▶ AIM OF THE TASK:
Edit the entries below so that "Select" is replaced with "Choose" wherever it appears, leave everything else unchanged, and omit the pictures.

▶ INPUT DATA:
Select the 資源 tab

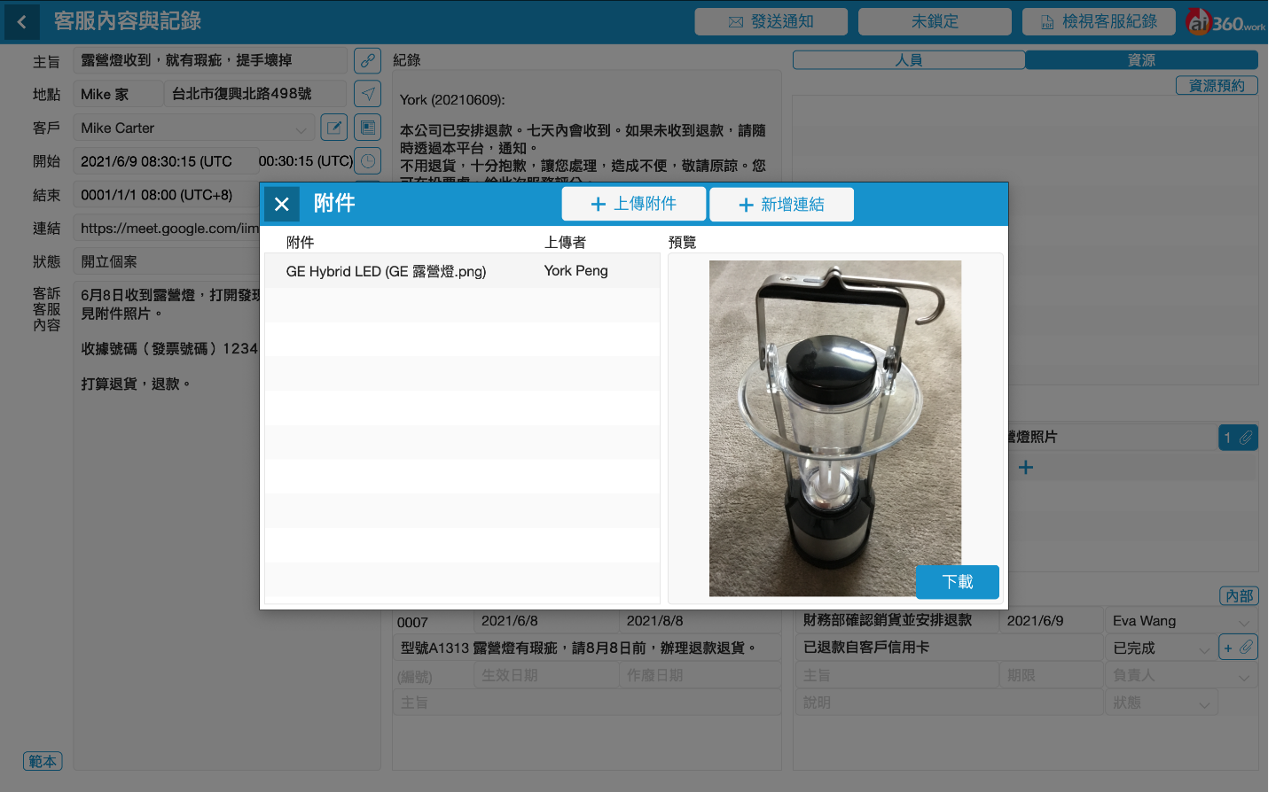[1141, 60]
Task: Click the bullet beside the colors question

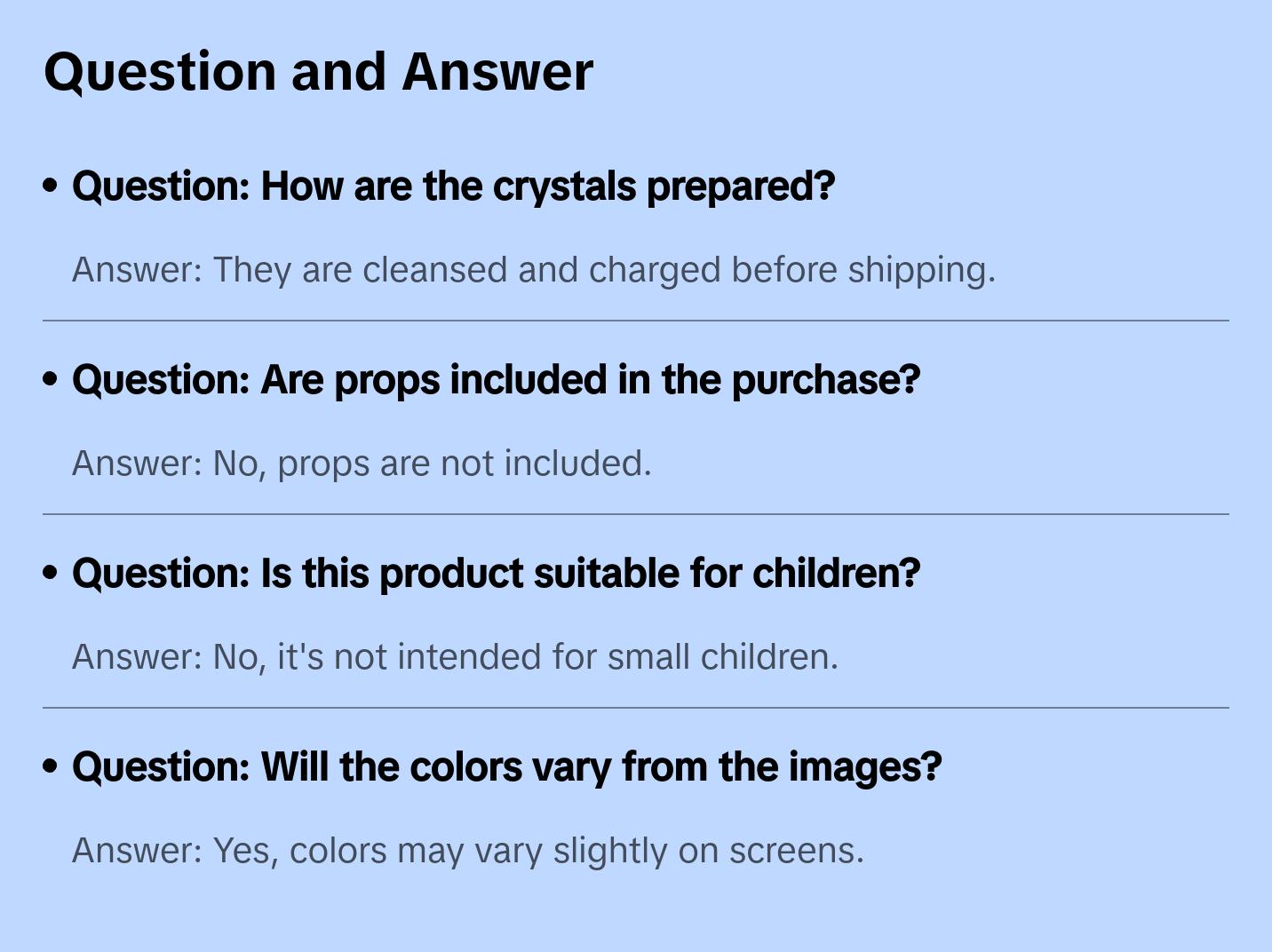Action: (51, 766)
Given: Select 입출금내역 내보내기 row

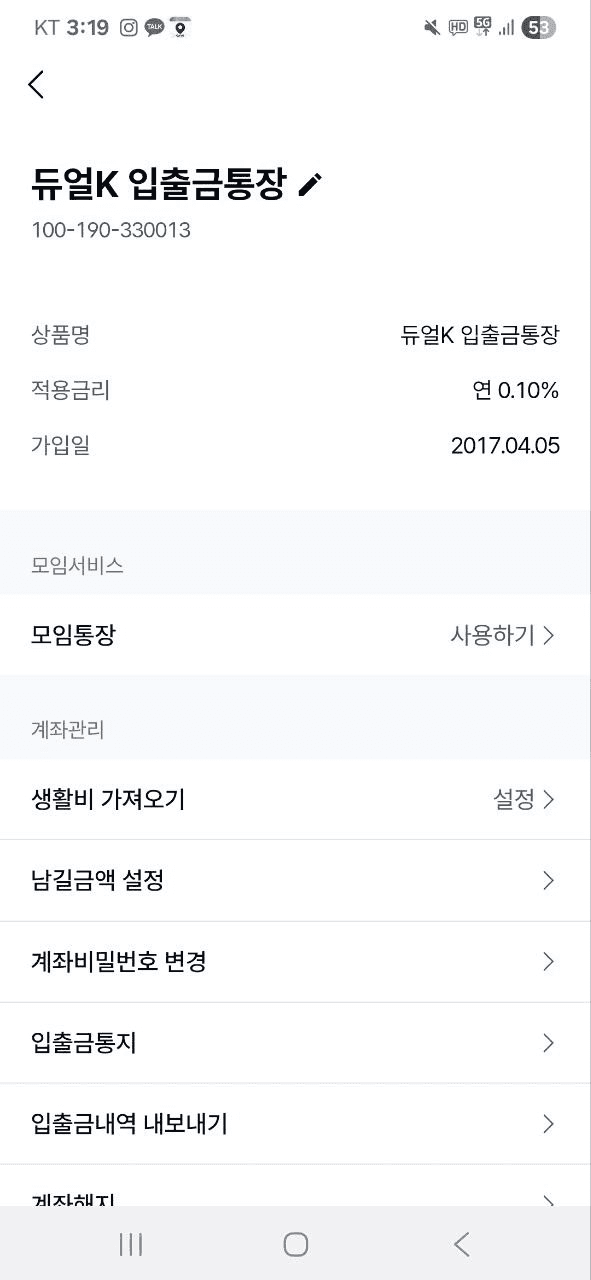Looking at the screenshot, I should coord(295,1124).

▶ WRITTEN ANSWER:
Choose the 資源 tab

[1141, 60]
Task: Click the bullet beside the colors question

Action: (51, 766)
Given: Choose 입출금내역 내보내기 row

Looking at the screenshot, I should coord(295,1124).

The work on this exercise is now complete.